On the other hand how can one build Zorro without a huge complement of skills (here was the skill I did for a design of Zorro)

TRAINED SKILLS
Bluff +15, Stealth +18, Thievery +16, Acrobatics +22, Athletics +19, Perception +10, Diplomacy +16, Nature +10

UNTRAINED SKILLS
Arcana +6, Dungeoneering +5, Endurance +7, Heal +5, History +6, Insight +5, Intimidate +10, Religion +6, Streetwise +11

But did he ever party up with a bunch of heros?
 

Garthanos

Arcadian Knight
If I were to build a Ulysses I would likely start with a Warlord... it would be very easy to find more than 6 skills for him.

Perception, Insight, Athletics, Diplomacy, Bluff, Nature, Endurance, Stealth, Heal, Intimidate, History maybe
 




The Human Target

Adventurer
Yeah, I'm not arguing with the lists at all, backgrounds pretty well made those irrelevant anyway, almost. I get what you and [MENTION=82504]Garthanos[/MENTION] are saying. I still feel like I enjoy the sort of "heist flick" motif of each guy has his favorite approach to solving problems. I never ran games with only 2 or 3 players, for whatever reason. If I did, I THINK I'd make them more tightly themed than usual. That would mean, for example, the PCs are playing an urban stealth kind of game, etc. They'd all be built on themes related to that, so probably they'd not too much feel the lack of Nature or History too much. If it became critical there's always a way to give the party a resource and make finding that with the skills they do have into the focus.

It just makes it feel more like your working for it to figure out how to leverage what you have, vs being omni-competent. Neither way is bad of course.

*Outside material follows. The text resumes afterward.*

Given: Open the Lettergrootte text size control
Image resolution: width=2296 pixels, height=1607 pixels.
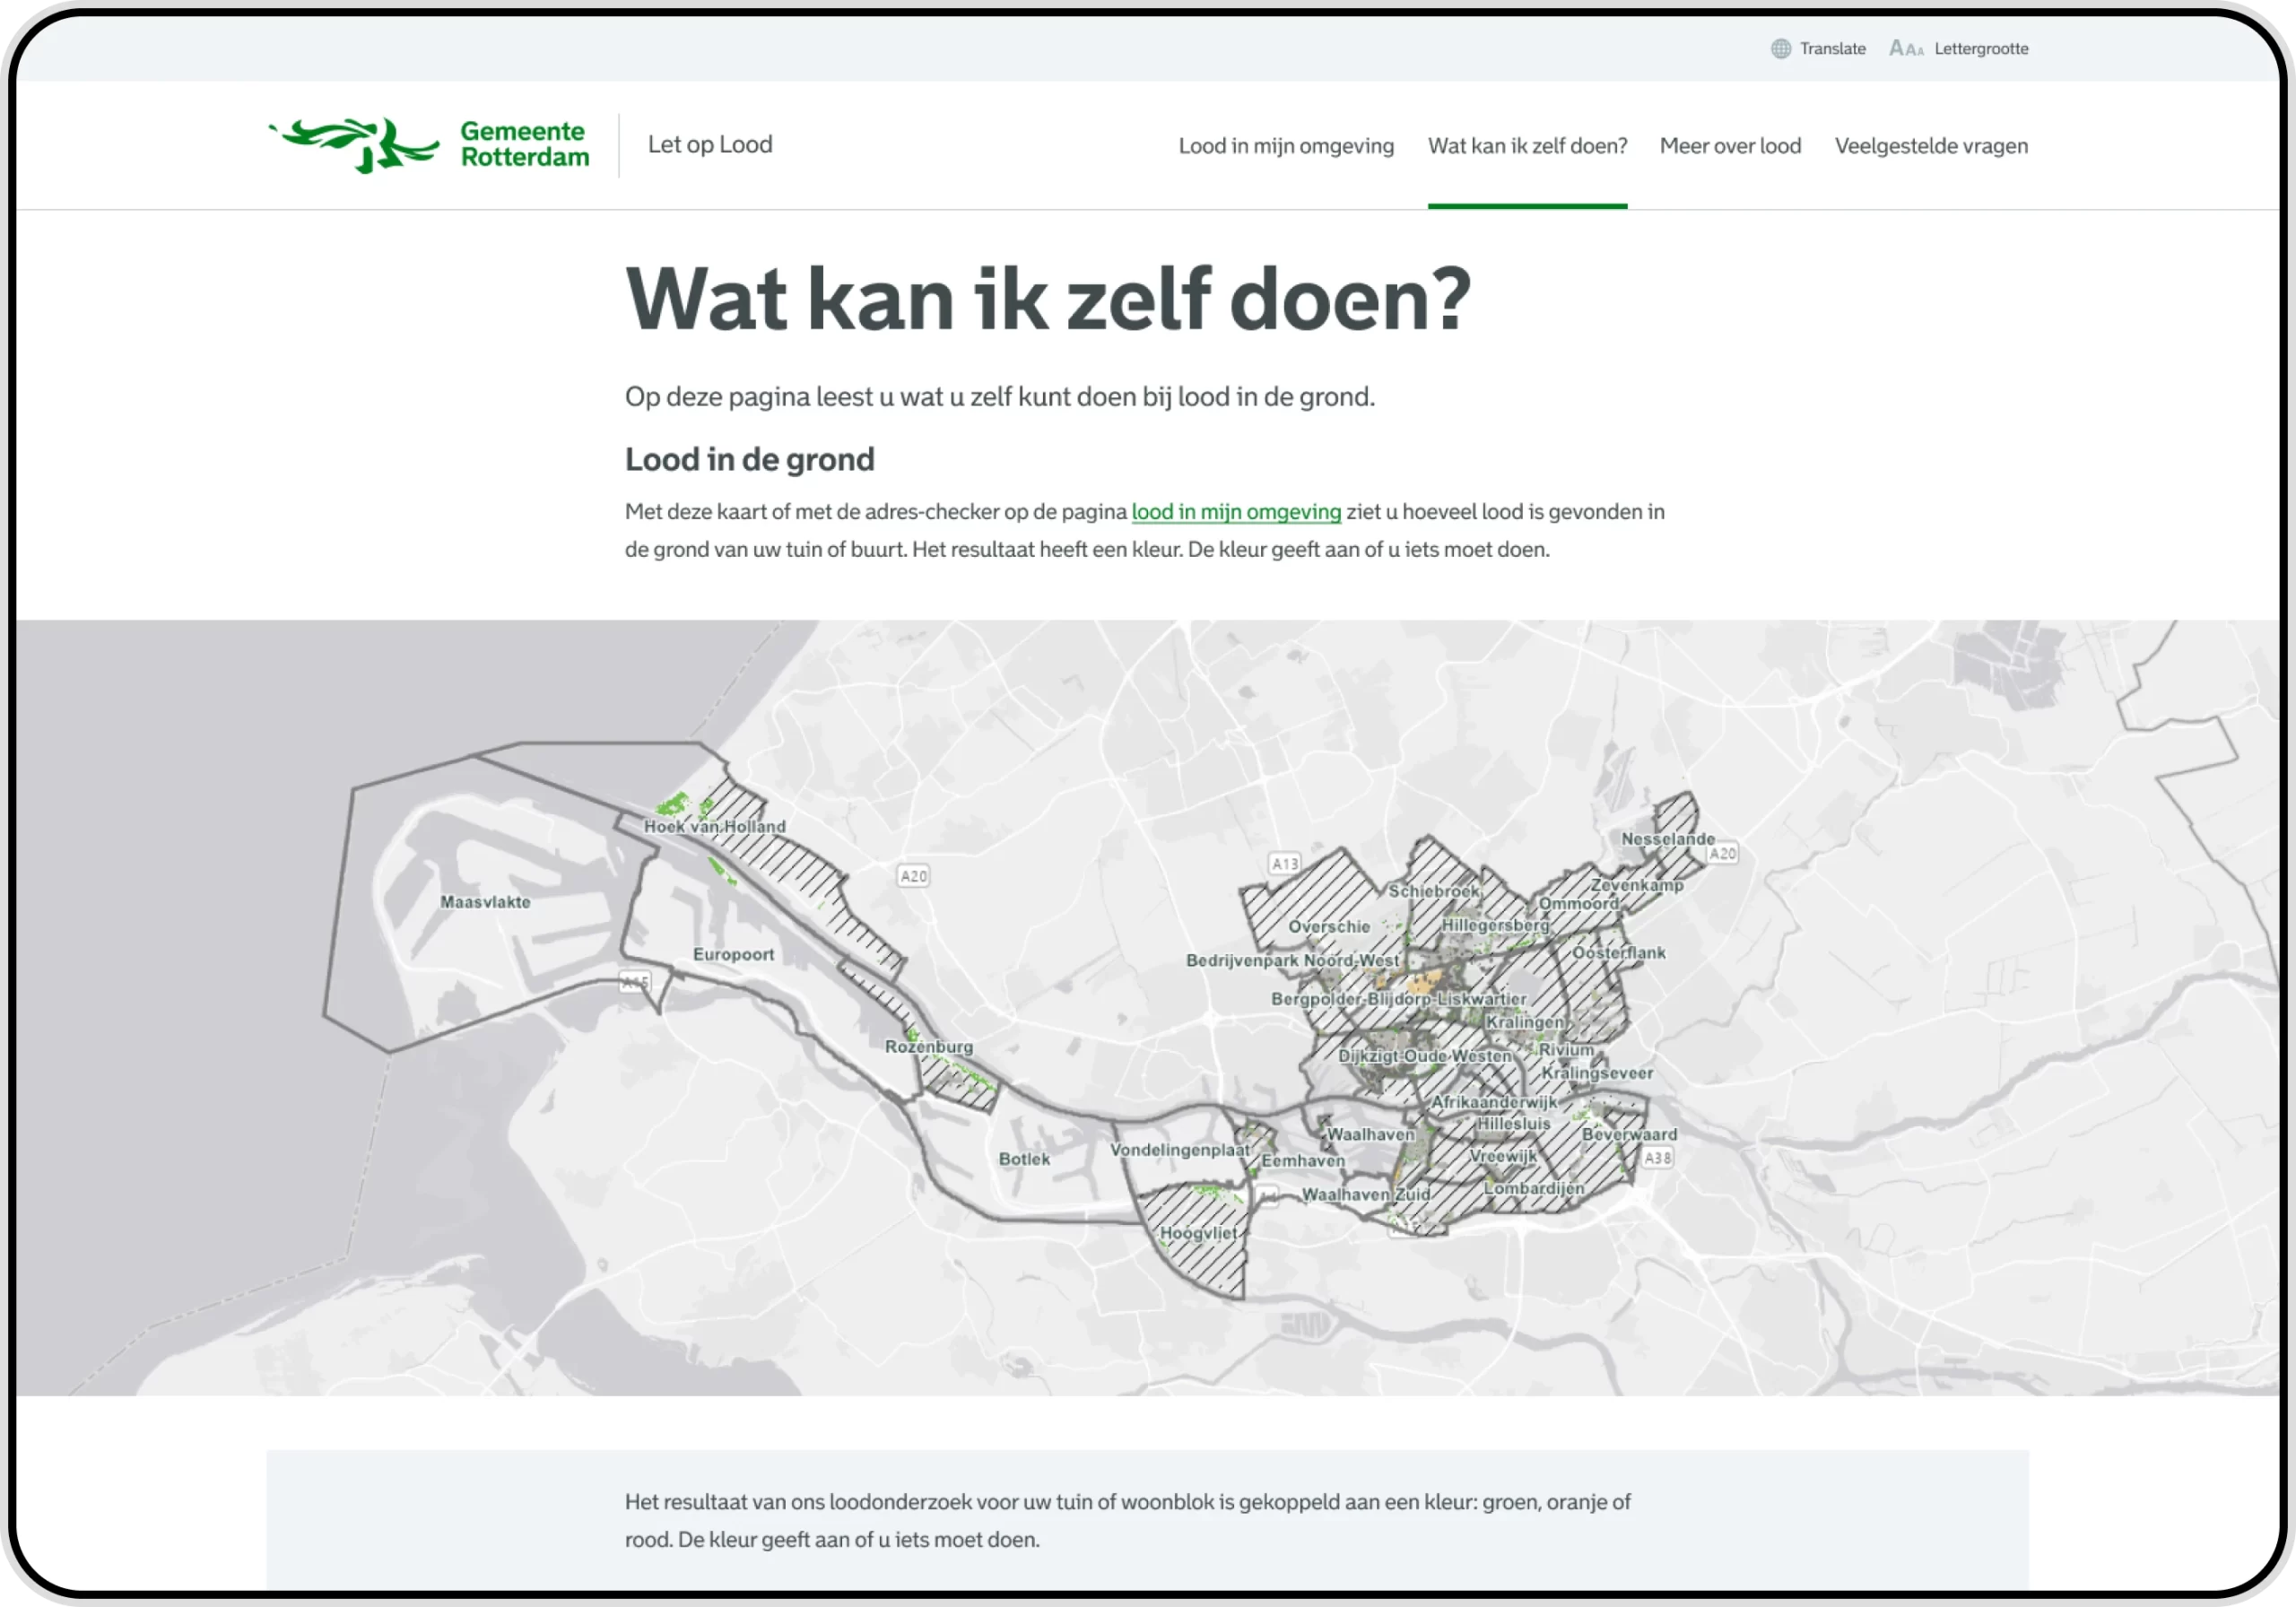Looking at the screenshot, I should 1959,48.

Oh definitely, it's just my preference to have things spread out a bit more.

Plus, people are more inclined to take the "lesser skills" like history or endurance.

Other than stealth and perception which people tend to gravitate towards as "must have" we still end up with a fairly diverse bunch of characters.

Really the 4e skill list could probably use a bit of expansion and my way would work better.
 

Garthanos

Arcadian Knight
Really the 4e skill list could probably use a bit of expansion and my way would work better.

In olden times you might have a Wright (Shipwright, Woodwright, Seigewright)
While it generally means maker or builder it could be seen as the middle English
version of the word Engineer.

Abdul is looking at having Engineer and Leader as skills in his 4e descendent, HoML.